Humphris (Migration)

Case

[2019] AATA 454

8 February 2019


Details
AGLC Case Decision Date
Humphris (Migration) [2019] AATA 454 [2019] AATA 454 8 February 2019

CaseChat Overview and Summary

The Administrative Appeals Tribunal considered an application for a Visitor (Class FA) visa, Subclass 600. The review applicant was Mrs Hiwot Humphris, the sister of the visa applicant. The primary issue before the Tribunal was whether the visa applicant genuinely intended to stay temporarily in Australia for the purpose for which the visa was granted, as required by clause 600.211 of the Migration Regulations. The Tribunal also had to determine whether the review applicant, Dr Phillip Humphris, had standing to apply for a review, which was found not to be the case as he was the brother-in-law and not a 'relative' as defined for the purpose of the review.

The Tribunal was required to assess various factors to determine if the visa applicant was a genuine temporary entrant. These factors included whether the applicant had complied with the conditions of any previous visas, whether she intended to comply with the conditions of the Subclass 600 visa, and any other relevant matters. The Tribunal considered evidence regarding the visa applicant's ties to her home country of Ethiopia, including her family relationships, her ongoing business importing textiles, and her employment. The Tribunal also took into account her travel history and the fact that she had no children and had been married for approximately three years.

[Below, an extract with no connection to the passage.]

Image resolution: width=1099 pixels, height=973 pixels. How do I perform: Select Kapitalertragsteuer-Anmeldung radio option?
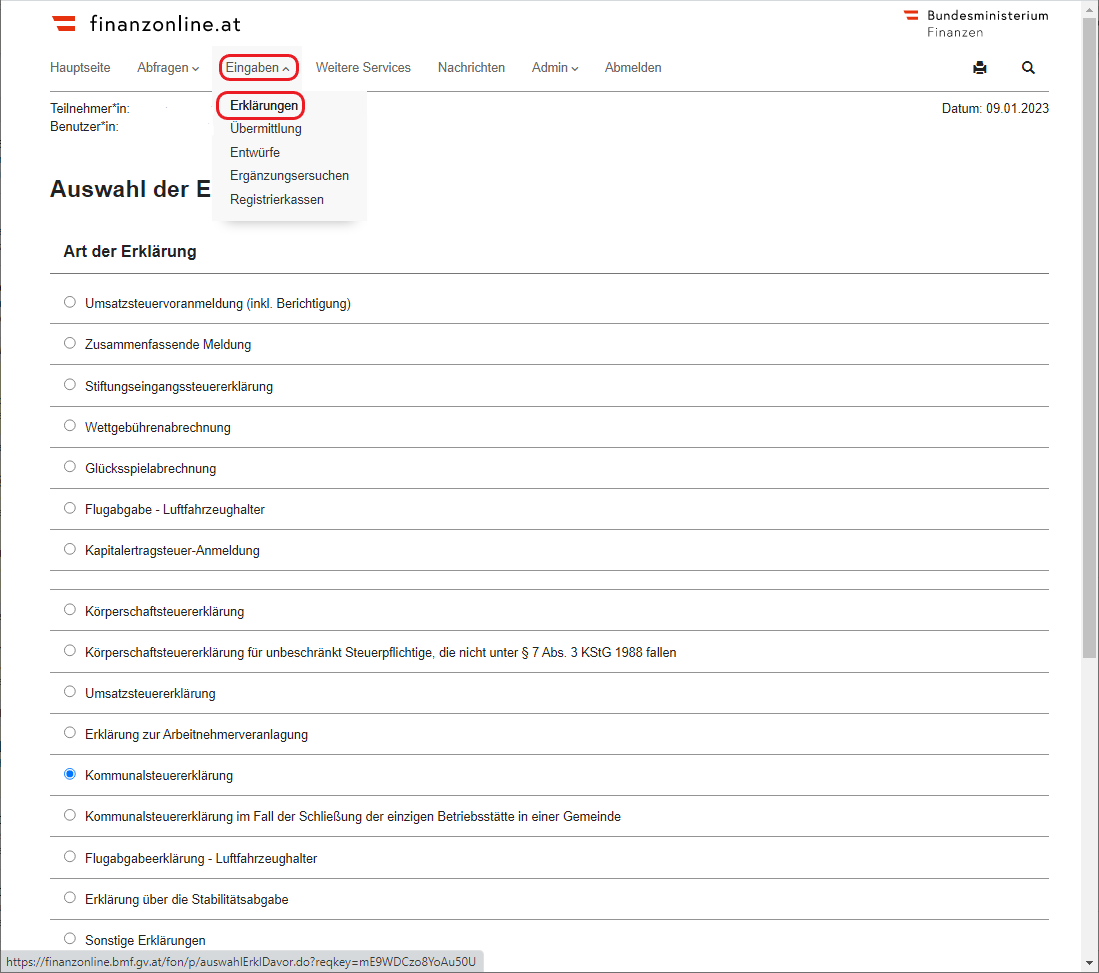pos(70,549)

The Tribunal's reasoning focused on the visa applicant's circumstances in Ethiopia. It noted that the visa applicant was employed by Ethiopian Airlines as a pilot and ran a textile import business, employing one person and with occasional assistance from a niece. The Tribunal was provided with a letter confirming that the niece could manage the business during the applicant's proposed three-week visit. The Tribunal also heard that the visa applicant had no expressed fear of harm in Ethiopia and had travelled extensively overseas for work and leisure, including to Thailand and Europe. Despite the visa applicant's sister being a permanent resident in Australia, the Tribunal ultimately concluded that the visa applicant genuinely intended to stay temporarily in Australia.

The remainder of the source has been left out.